From 3b690b9ae6a17eac28a1019b3c20042333163fa8 Mon Sep 17 00:00:00 2001
From: Swapna Lekkala <swapna942@meta.com>
Date: Wed, 6 Aug 2025 12:10:30 -0700
Subject: [PATCH] Add validation for required OAI categories

---
 llama_stack/apis/safety/safety.py             | 23 ++++++++++++++-
 llama_stack/core/routers/safety.py            | 21 ++++++++++++--
 .../inline/safety/llama_guard/llama_guard.py  | 28 +++++++++----------
 3 files changed, 55 insertions(+), 17 deletions(-)

diff --git a/llama_stack/apis/safety/safety.py b/llama_stack/apis/safety/safety.py
index 87cefe8e4..3f374460b 100644
--- a/llama_stack/apis/safety/safety.py
+++ b/llama_stack/apis/safety/safety.py
@@ -4,7 +4,7 @@
 # This source code is licensed under the terms described in the LICENSE file in
 # the root directory of this source tree.
 
-from enum import Enum
+from enum import Enum, StrEnum
 from typing import Any, Protocol, runtime_checkable
 
 from pydantic import BaseModel, Field
@@ -15,6 +15,27 @@ from llama_stack.providers.utils.telemetry.trace_protocol import trace_protocol
 from llama_stack.schema_utils import json_schema_type, webmethod
 
 
+# OpenAI Categories to return in the response
+class OpenAICategories(StrEnum):
+    """
+    Required set of categories in moderations api response
+    """
+
+    VIOLENCE = "violence"
+    VIOLENCE_GRAPHIC = "violence/graphic"

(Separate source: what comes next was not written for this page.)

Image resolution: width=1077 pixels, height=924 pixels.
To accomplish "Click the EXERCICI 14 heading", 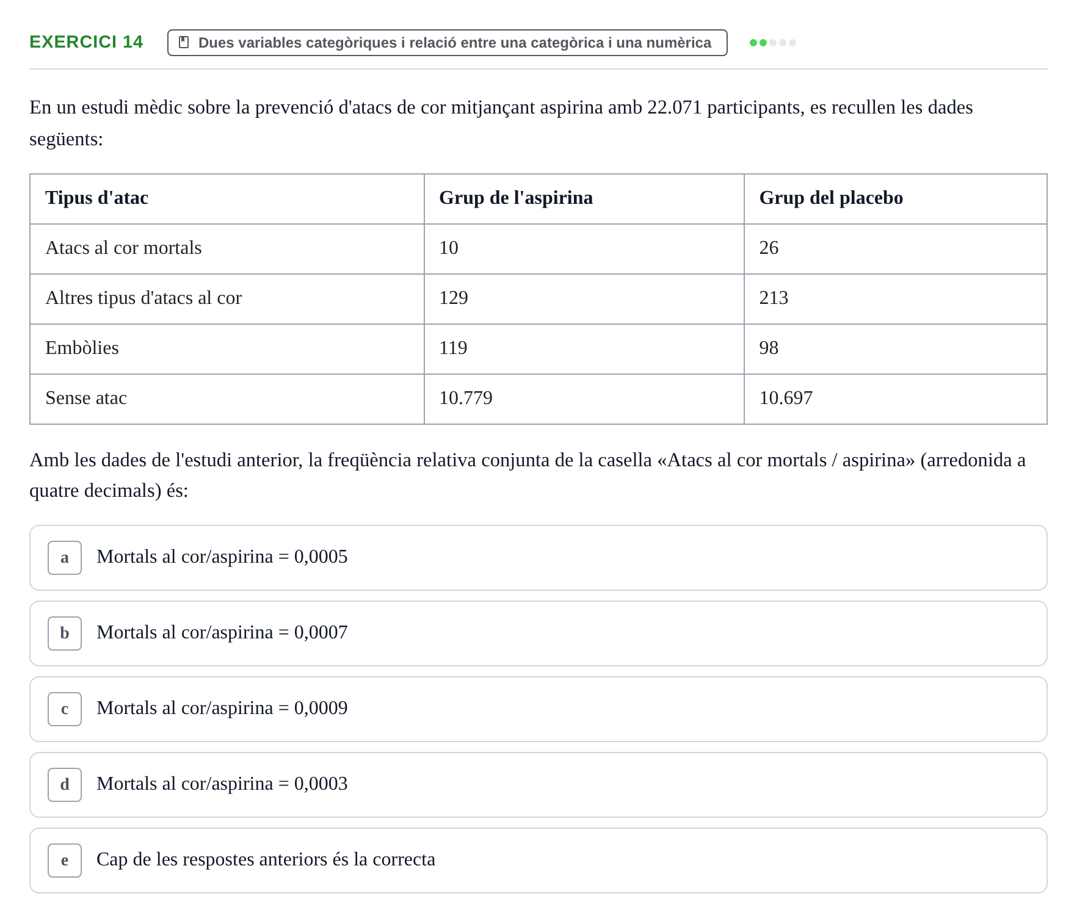I will 86,42.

+    HARRASMENT = "harassment"
+    HARRASMENT_THREATENING = "harassment/threatening"
+    HATE = "hate"
+    HATE_THREATENING = "hate/threatening"
+    ILLICIT = "illicit"
+    ILLICIT_VIOLENT = "illicit/violent"
+    SEXUAL = "sexual"
+    SEXUAL_MINORS = "sexual/minors"
+    SELF_HARM = "self-harm"
+    SELF_HARM_INTENT = "self-harm/intent"
+    SELF_HARM_INSTRUCTIONS = "self-harm/instructions"
+
+
 @json_schema_type
 class ModerationObjectResults(BaseModel):
     """A moderation object.
diff --git a/llama_stack/core/routers/safety.py b/llama_stack/core/routers/safety.py
index b8bce274e..9bf2b1bac 100644
--- a/llama_stack/core/routers/safety.py
+++ b/llama_stack/core/routers/safety.py
@@ -10,7 +10,7 @@ from llama_stack.apis.inference import (
     Message,
 )
 from llama_stack.apis.safety import RunShieldResponse, Safety
-from llama_stack.apis.safety.safety import ModerationObject
+from llama_stack.apis.safety.safety import ModerationObject, OpenAICategories
 from llama_stack.apis.shields import Shield
 from llama_stack.log import get_logger
 from llama_stack.providers.datatypes import RoutingTable
@@ -78,7 +78,24 @@ class SafetyRouter(Safety):
         logger.debug(f"SafetyRouter.run_moderation: {shield_id}")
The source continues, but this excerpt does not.